Quel huit clos infernal !
Nous sommes en effet dans un moment très particulier d'un couple : le moment où il se sépare, alors qu'il vit encore ensemble, avec ses enfants : des jumelles de 8 ans.
Nous ne quitterons guère cette maison, navigant de pièce en pièce où les relations se jouent, tel un ballet de rapports de forces, de discussions incessantes pour se partager l'appartement, d'hésitations, de moments de disputes violentes, d’intenses instants de communion familiale, rares et donc chers.
Il est intéressant de voir comment les endroit stratégiques de la maison, tels que le lit, la table de jardin, les canapés du salon, la table de la cuisine sont occupés successivement par le père, la mère et les filles, ensemble ou séparés, mais rarement à quatre.
Les jumelles sont pleines de vie, charmantes. Elle sont capricieuses de temps en temps, mais sans plus, comme sont les enfants de leur âge. On les admire tour à tour gaies ou renfrognées, toujours complices.
J'aime comme les parents s'occupent d'elles, restant complices, affectueux, très à leur écoute, tentant de leur expliquer l’inexplicable : cette séparation qui traîne, cette cohabitation compliquée entraînant de nombreuses disputes entre leurs parents. On dirait que c'est le cap à tenir pour les parents : continuer à élever les filles dans le respect et l'Amour, malgré les vicissitudes, comme la chose essentielle à sauvegarder.
Le père, interprété par le charmant Cédric Kahn, se bat comme une mouche au fond d'un verre. Il se bat pour défendre ses droits sur ses filles, sur l’appartement où il a fait beaucoup de travaux. Parfois, il dépasse les limites, entraînant la fureur de sa femme.
La mère, jouée par la si troublante Bérénice Béjo, souhaite se protéger, marquer son territoire, en établissant des règles peu être pas assez discutées, trop unilatérales, qui ne conviennent pas au père de ses filles. On la sent troublée, très perturbée, mais forte malgré tout.
La belle-mère sème la zizanie, avec une position ambiguë qui complique encore plus les choses.
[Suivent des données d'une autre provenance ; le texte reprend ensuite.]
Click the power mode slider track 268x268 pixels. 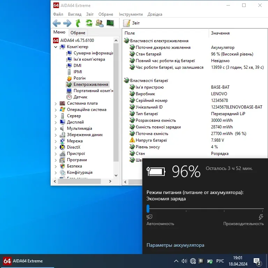205,209
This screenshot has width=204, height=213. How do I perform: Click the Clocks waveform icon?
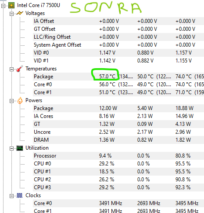click(20, 195)
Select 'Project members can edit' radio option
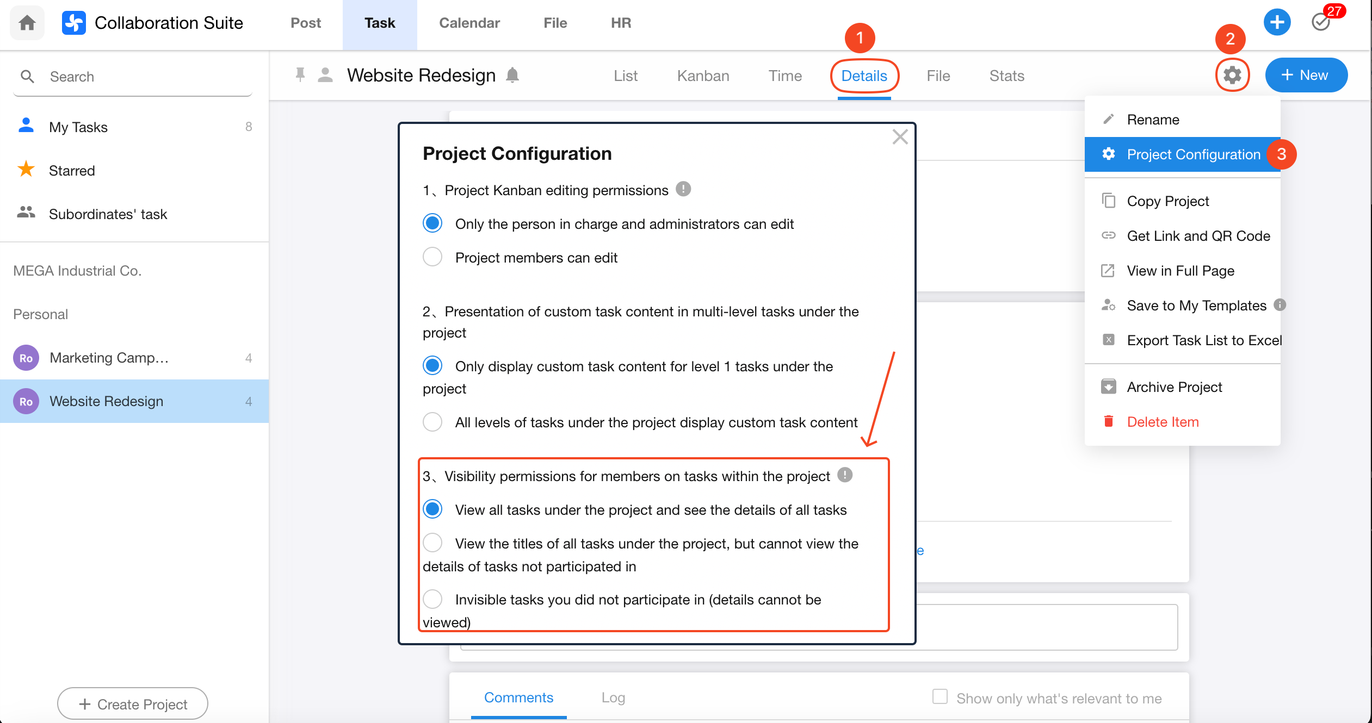 tap(432, 257)
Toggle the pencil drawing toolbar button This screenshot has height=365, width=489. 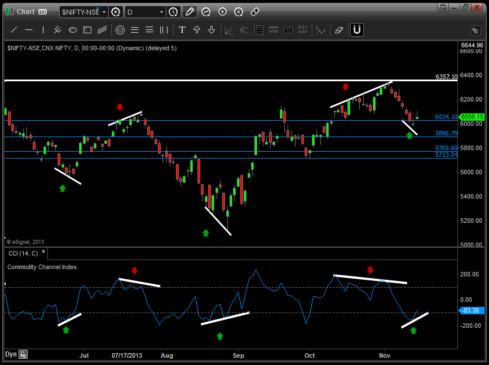(x=190, y=11)
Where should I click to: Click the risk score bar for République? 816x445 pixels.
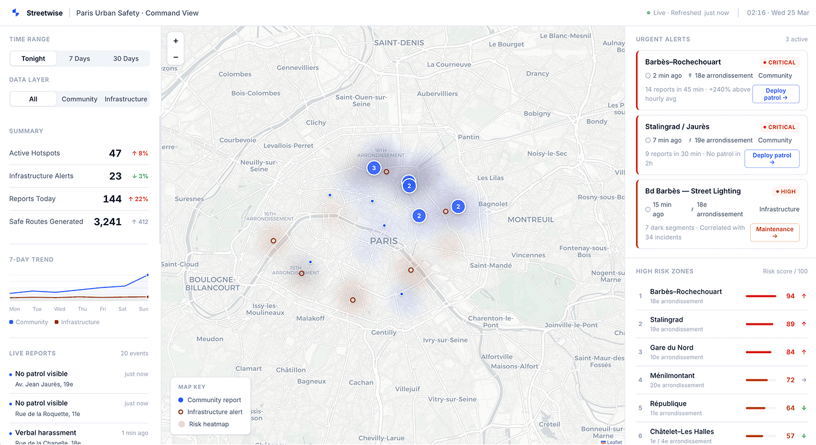[760, 408]
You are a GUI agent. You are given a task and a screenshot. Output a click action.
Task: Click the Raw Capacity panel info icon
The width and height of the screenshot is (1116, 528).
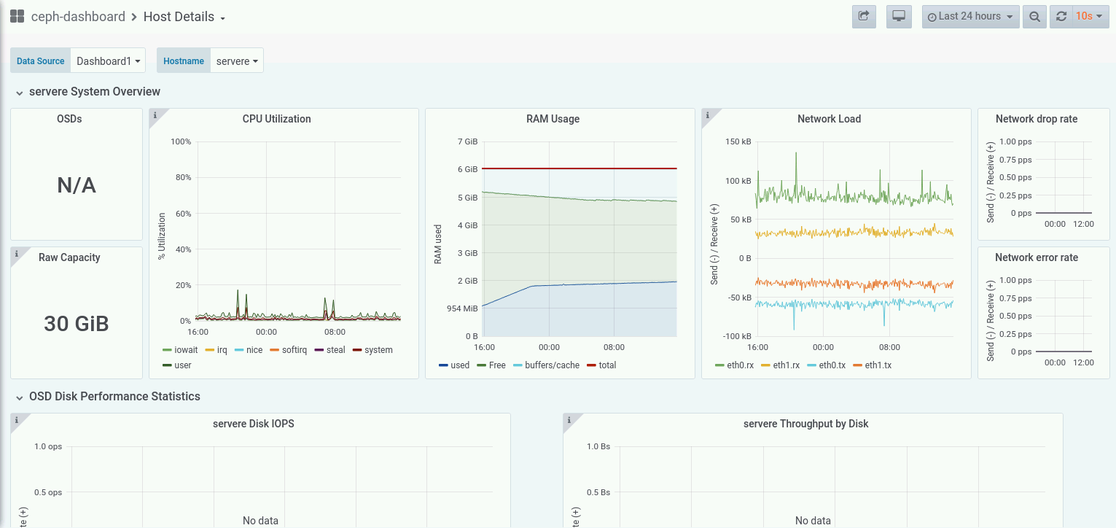pos(17,254)
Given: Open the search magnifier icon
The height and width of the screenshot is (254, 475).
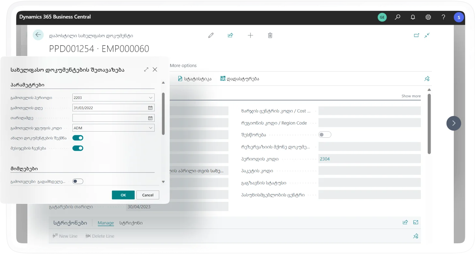Looking at the screenshot, I should coord(397,17).
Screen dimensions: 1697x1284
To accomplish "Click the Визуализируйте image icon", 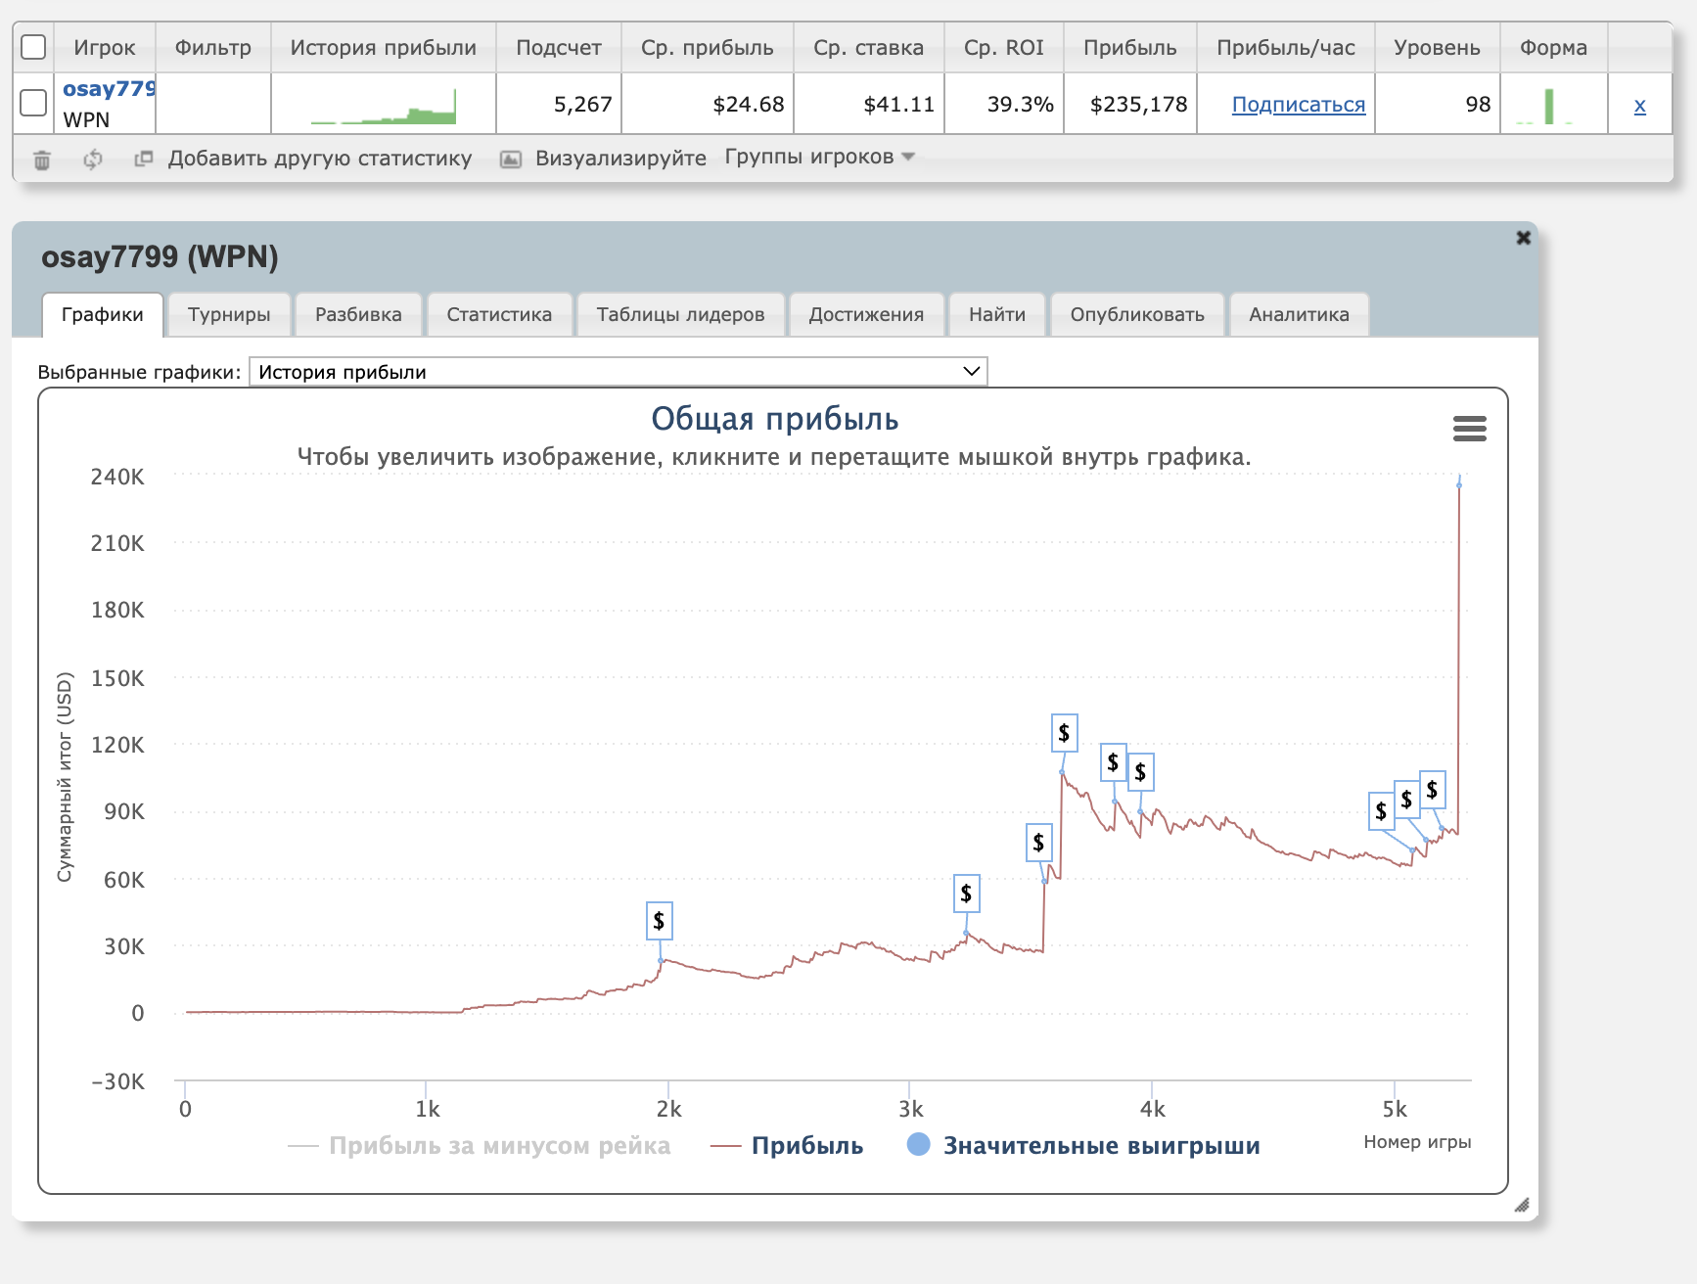I will point(511,160).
Tout est transition, et comme tout le monde le sait, les transitions sont difficiles à vivre. Le couple se tourne autour, se fuit, se cherche, hésite. Jusqu'où Marie acceptera -elle d'aller, après ces baisers qu'elle a partagés avec Boris, au goût du passé ?
In fine, ce film pose une question assez simple, universelle : celle de la séparation. Comment peut on se séparer de son conjoint, du parent de ses enfants, de celui qu'on a chéri, avec qui on a tant partagé, mais qui nous insupporte aujourd’hui ?
La délicatesse de la mise en scène, la richesse des dialogues, ce rapport fin à l'intime apporte ce cachet en plus et donne tout son intérêt au film.
Se dessine alors un conflit de génération très intéressant, entre Marie et sa mère. Sa mère est de l'ancienne génération, celle qui supportait de rester, pour les enfants, même si le désir était parti. Marie, elle, ne peut pas vivre dans ce qu'elle appelle le mensonge. Elle ne peut pas transiger là-dessus. Elle ne peut pas vivre avec quelqu'un sans le désirer. Pour elle, la relation avec Boris est finie.
Cédric Kahn devrait faire l'acteur plus souvent car il est vraiment remarquable.
Quant à Bérénice Béjo, elle est toujours au somment, Qu'elle continue à choisir minutieusement ses films, comme celui-là, là où elle peut rayonner tout en délicatesse et pleine de force.
Joachim Lafosse, réalisateur prometteur, nous régale une fois de plus.